Bone healing and graft resorption of autograft, anorganic bovine bone and β-tricalcium phosphate. A histologic and histomorphometric study in the mandibles of minipigs

Authors

  • Simon Storgård Jensen,

    1. Department of Oral Surgery and Stomatology, School of Dental Medicine, University of Berne, Bern, Switzerland
    2. Departments of Oral and Maxillofacial Surgery, University Hospital (Rigshospitalet), and School of Dentistry, Faculty of Health Sciences, University of Copenhagen, Copenhagen, Denmark
    Search for more papers by this author
  • Nina Broggini,

    1. Department of Oral Surgery and Stomatology, School of Dental Medicine, University of Berne, Bern, Switzerland
    Search for more papers by this author
  • Erik Hjørting-Hansen,

    1. Departments of Oral and Maxillofacial Surgery, University Hospital (Rigshospitalet), and School of Dentistry, Faculty of Health Sciences, University of Copenhagen, Copenhagen, Denmark
    Search for more papers by this author
  • Robert Schenk,

    1. Department of Oral Surgery and Stomatology, School of Dental Medicine, University of Berne, Bern, Switzerland
    Search for more papers by this author
  • Daniel Buser

    1. Department of Oral Surgery and Stomatology, School of Dental Medicine, University of Berne, Bern, Switzerland
    Search for more papers by this author

Correspondence to:
Dr Simon Storgård Jensen
Department of Oral and Maxillofacial Surgery Copenhagen University Hospital Glostrup
Ndr. Ringvej
DK-2600 Glostrup
Denmark
Tel.: +45 43 23 32 07
Fax: +45 43 23 39 47
e-mail: simon.storgaard@jensen.mail.dk

Abstract

Objective: The purpose was to qualitatively and quantitatively compare the bone formation and graft resorption of two different bone substitutes used in both orthopedic and oral surgery, with autogenous bone as a positive control.

Materials and methods: Three standardized bone defects were prepared in both mandibular angles of 12 adult minipigs. The defects were grafted with either autograft, anorganic bovine bone (ABB), or synthetic β-tricalcium phosphate (β-TCP). Sacrifice was performed after 1, 2, 4, and 8 weeks for histologic and histomorphometric analysis.

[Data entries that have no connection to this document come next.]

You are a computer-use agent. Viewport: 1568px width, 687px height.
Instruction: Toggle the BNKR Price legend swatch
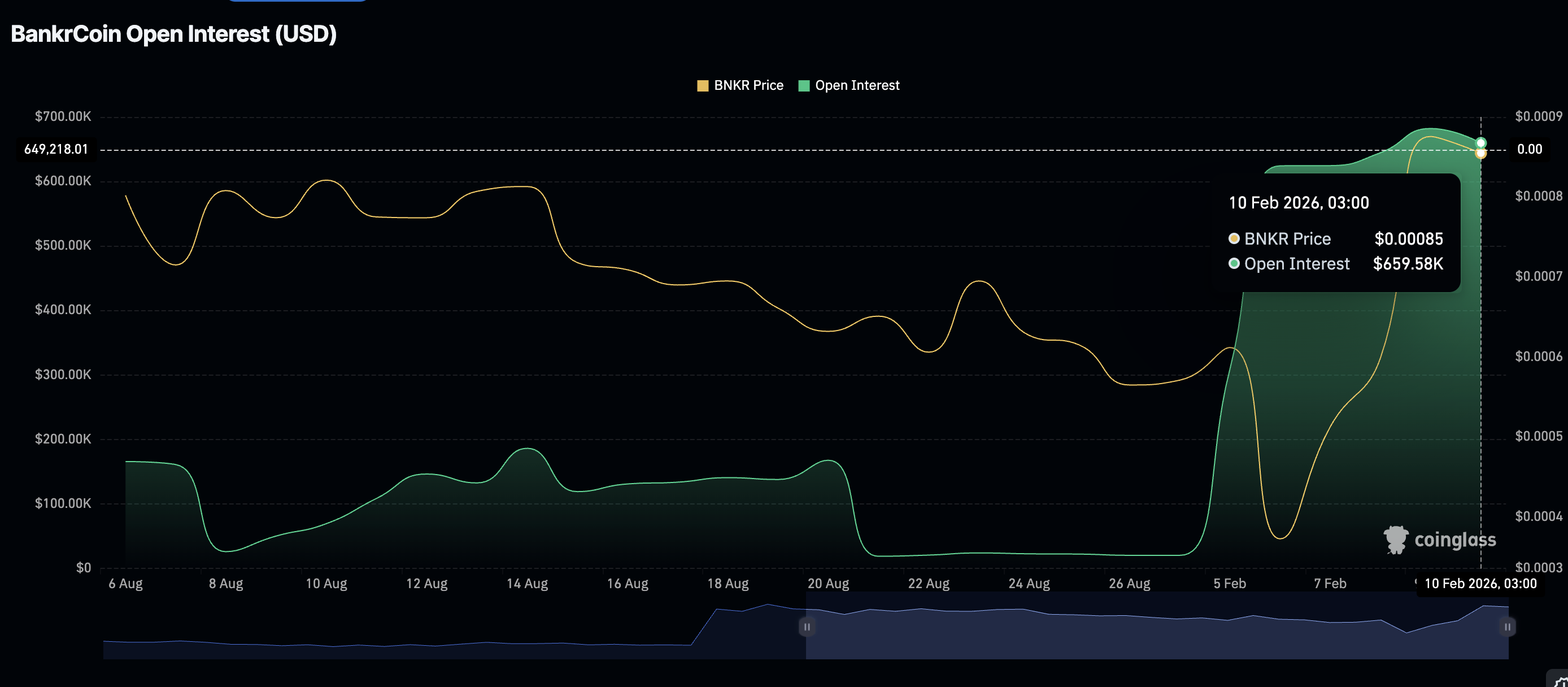coord(703,86)
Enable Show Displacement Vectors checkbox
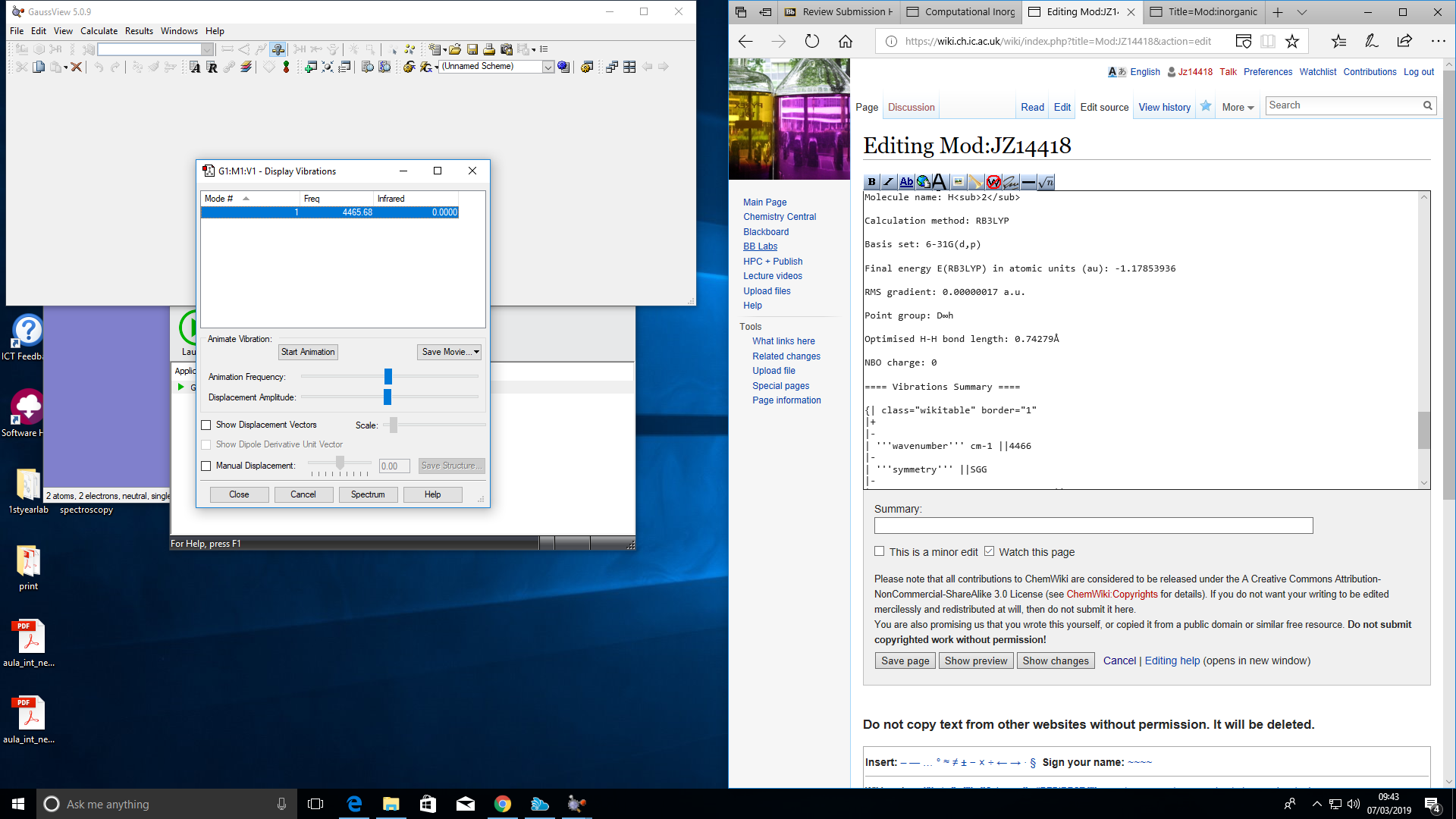This screenshot has height=819, width=1456. [206, 425]
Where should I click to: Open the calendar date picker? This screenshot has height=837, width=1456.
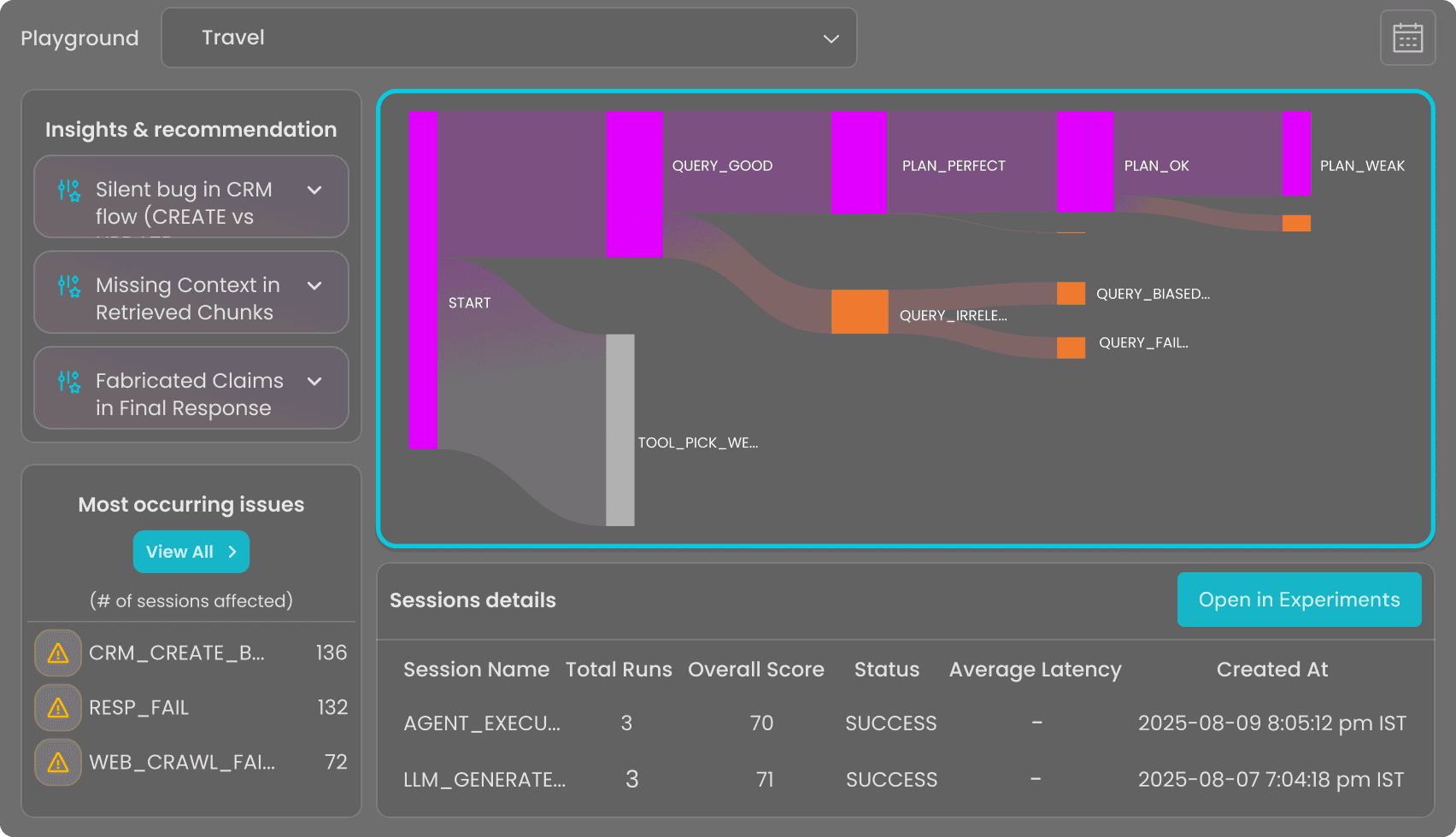pos(1407,38)
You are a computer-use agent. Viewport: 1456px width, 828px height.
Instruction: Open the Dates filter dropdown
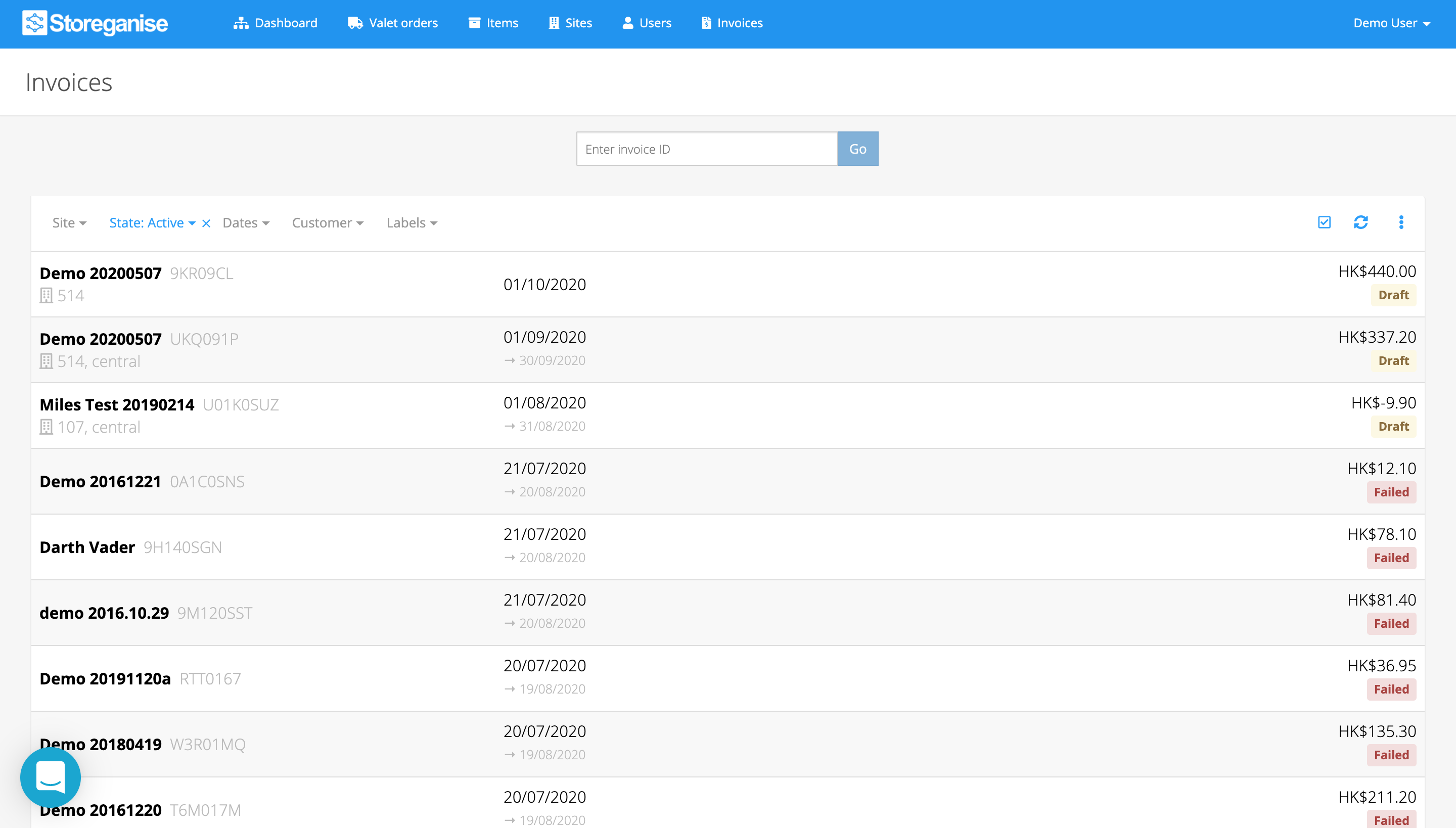pyautogui.click(x=246, y=223)
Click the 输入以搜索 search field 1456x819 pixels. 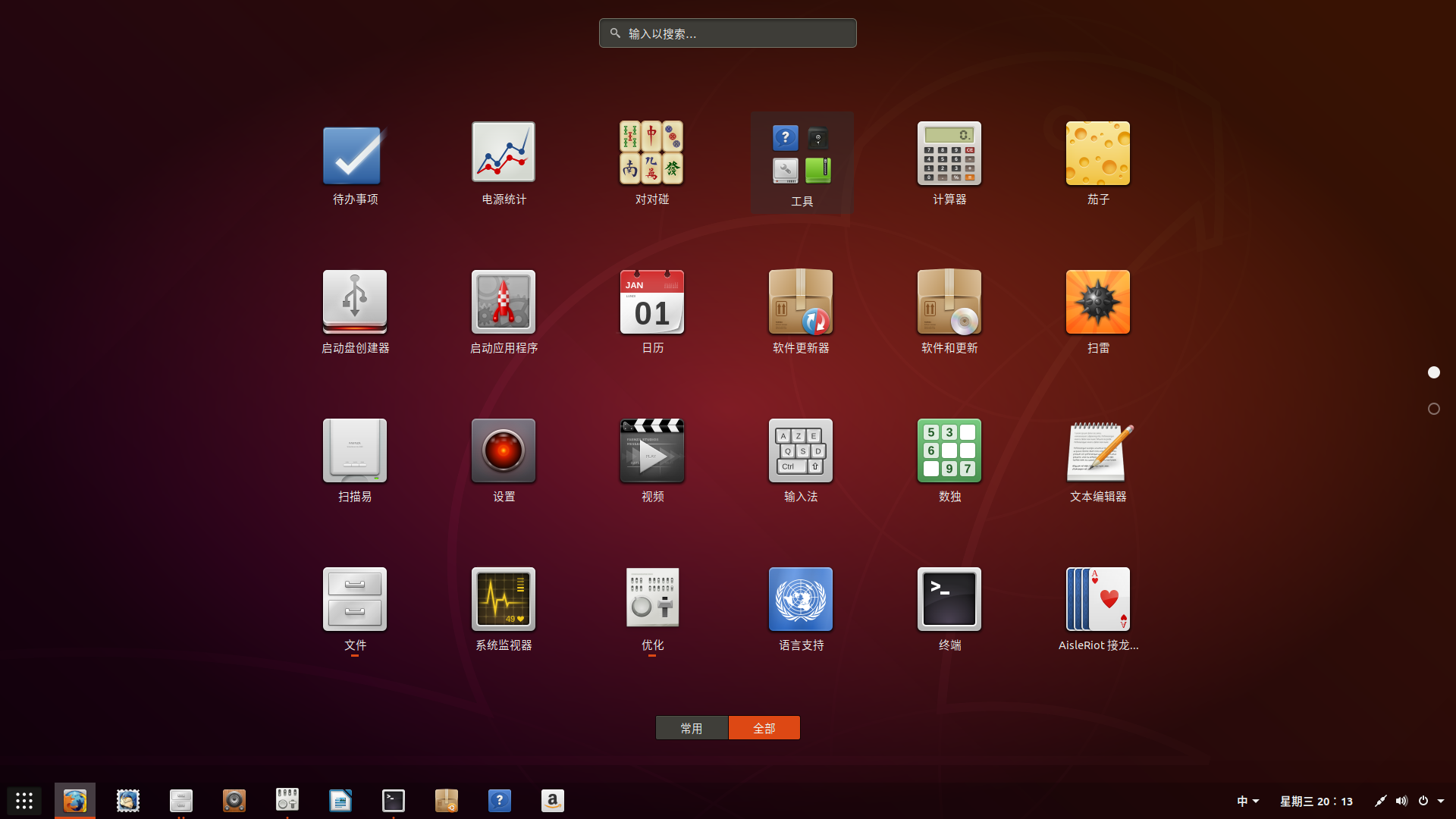coord(728,33)

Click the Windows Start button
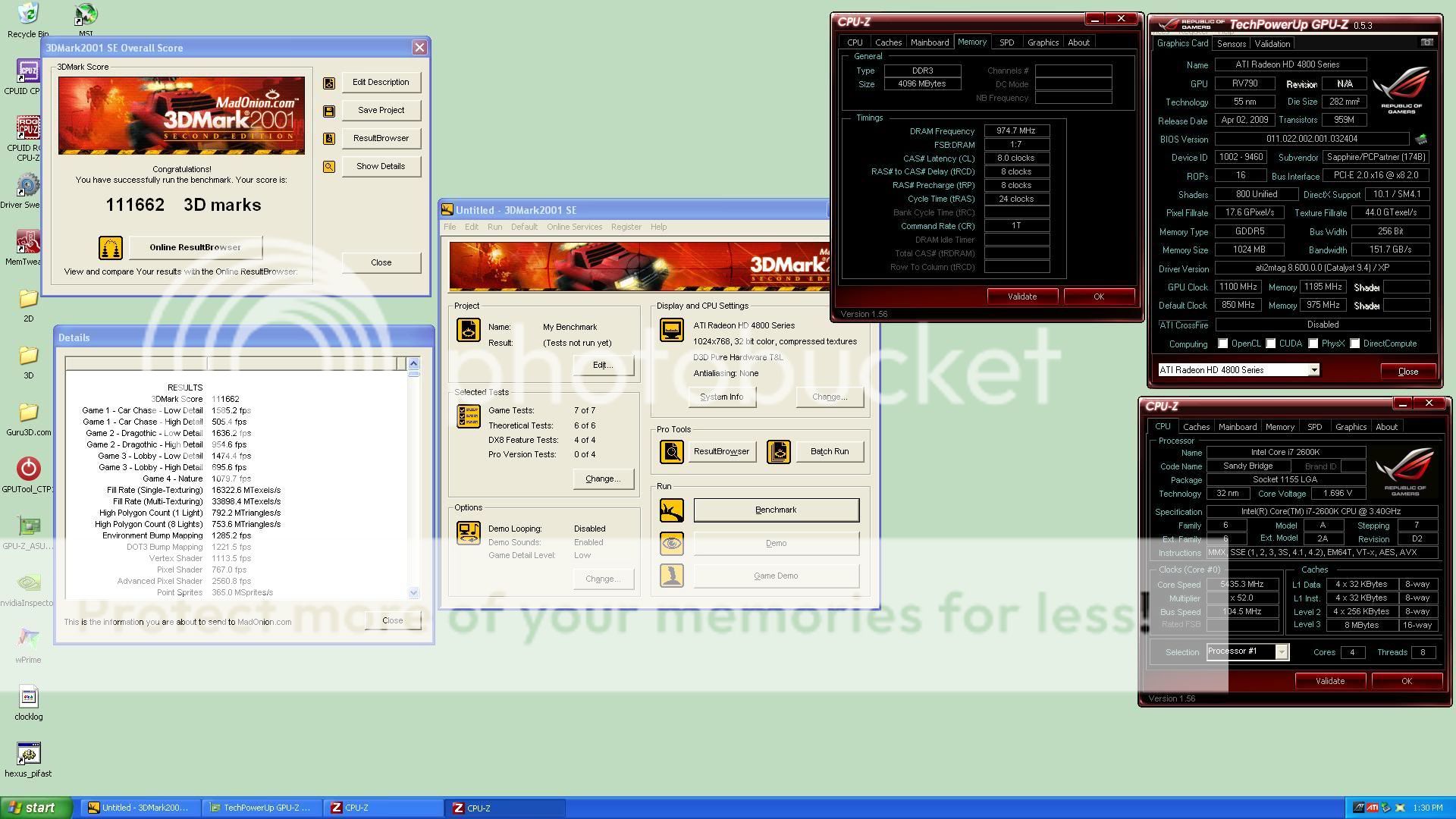pos(36,808)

Results: At 2 weeks, more new bone formation was seen in defects filled with autograft than with ABB (P∼0.0005) and β-TCP (P∼0.002). After 4 weeks, there was no significant difference between β-TCP and the two other materials. Defects grafted with ABB still exhibited less bone formation as compared with autograft (P∼0.004). At 8 weeks, more bone formation was observed in defects grafted with autograft (P∼0.003) and β-TCP (P∼0.00004) than with ABB. No difference could be demonstrated between β-TCP and autograft. β-TCP resorbed almost completely over 8 weeks, whereas ABB remained stable.

Conclusion: Both bone substitutes seemed to decelerate bone regeneration in the early healing phase as compared with autograft. All defects ultimately regenerated with newly formed bone and a developing bone marrow. The grafting materials showed complete osseous integration. Both bone substitutes may have a place in reconstructive surgery where different clinical indications require differences in biodegradability.